— BEGIN Data rows —

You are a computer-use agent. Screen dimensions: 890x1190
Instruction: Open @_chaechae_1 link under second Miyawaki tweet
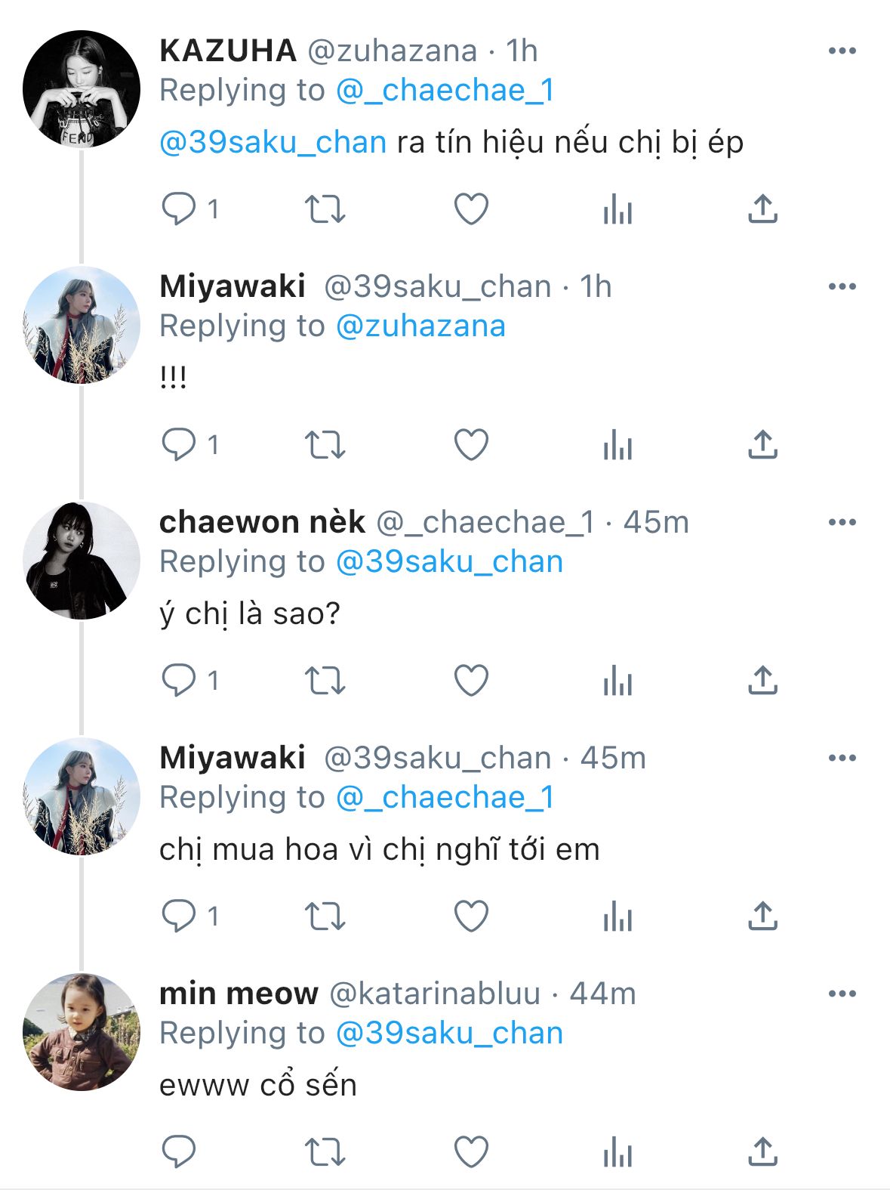pyautogui.click(x=445, y=797)
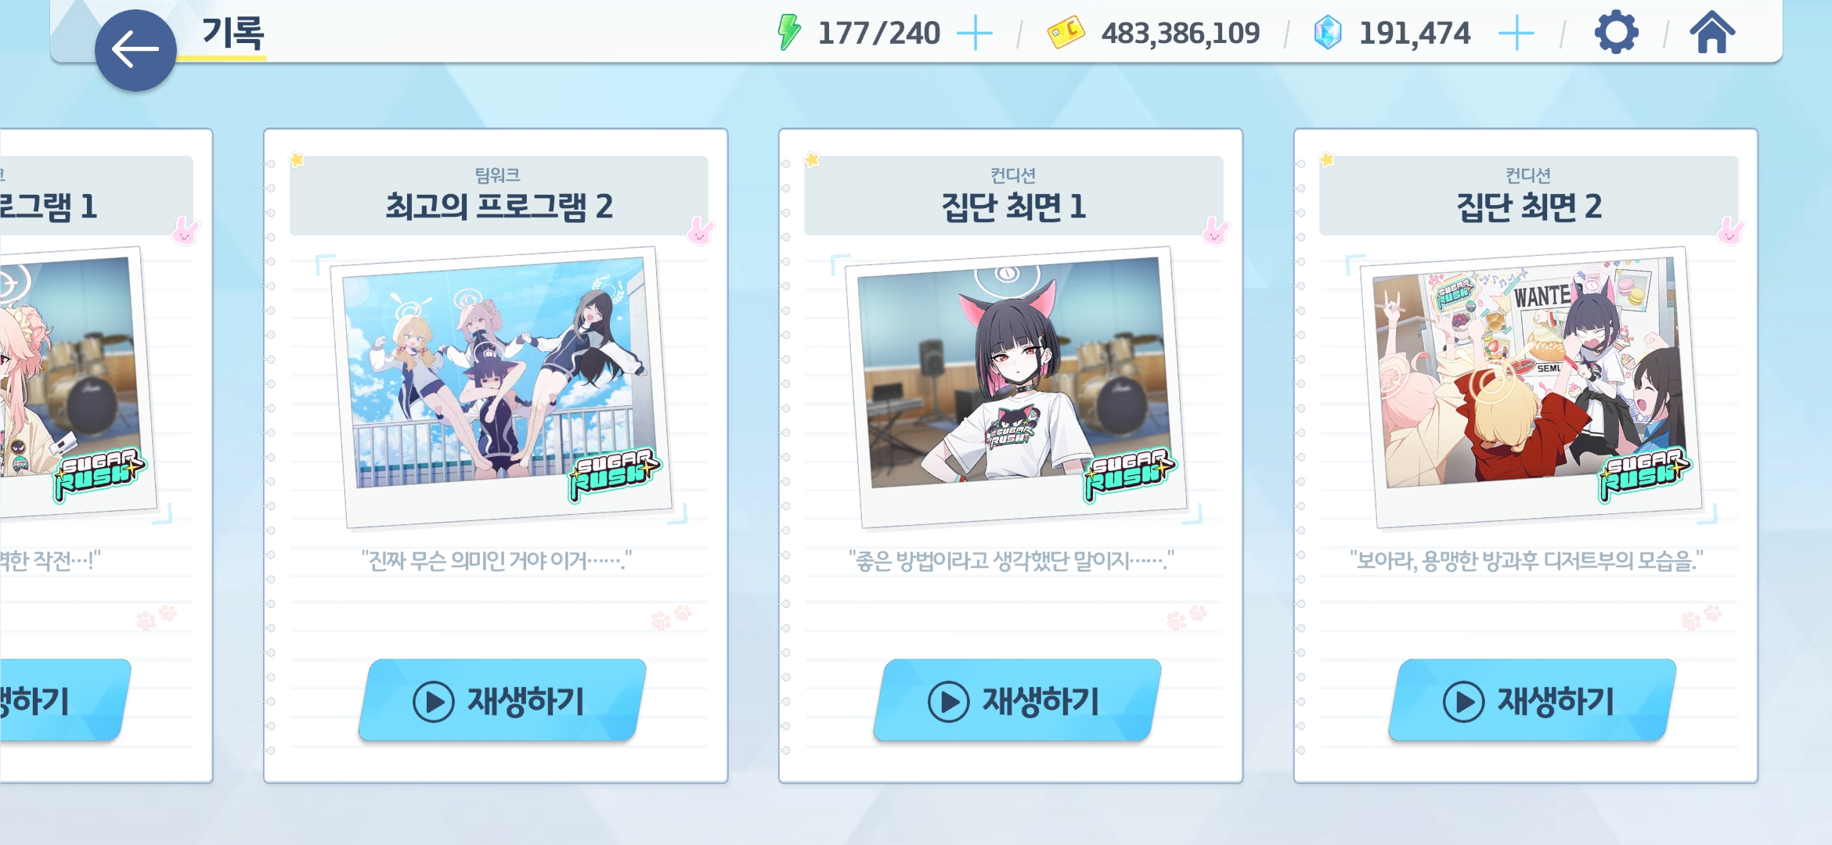Viewport: 1832px width, 845px height.
Task: Tap the green lightning energy icon
Action: (x=788, y=33)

— END Data rows —

▶ What needs to be done
Convert every line of the entries into a Markdown table with the columns Row and Line, numbering the rows and skipping any blank lines. Leave the pictures out.

▶ Result
| Row | Line |
|---|---|
| 1 | You are a computer-use agent. Screen dimensions: 890x1190 |
| 2 | Instruction: Open @_chaechae_1 link under second Miyawaki tweet |
| 3 | pyautogui.click(x=445, y=797) |
| 4 | Viewport: 1832px width, 845px height. |
| 5 | Task: Tap the green lightning energy icon |
| 6 | Action: (x=788, y=33) |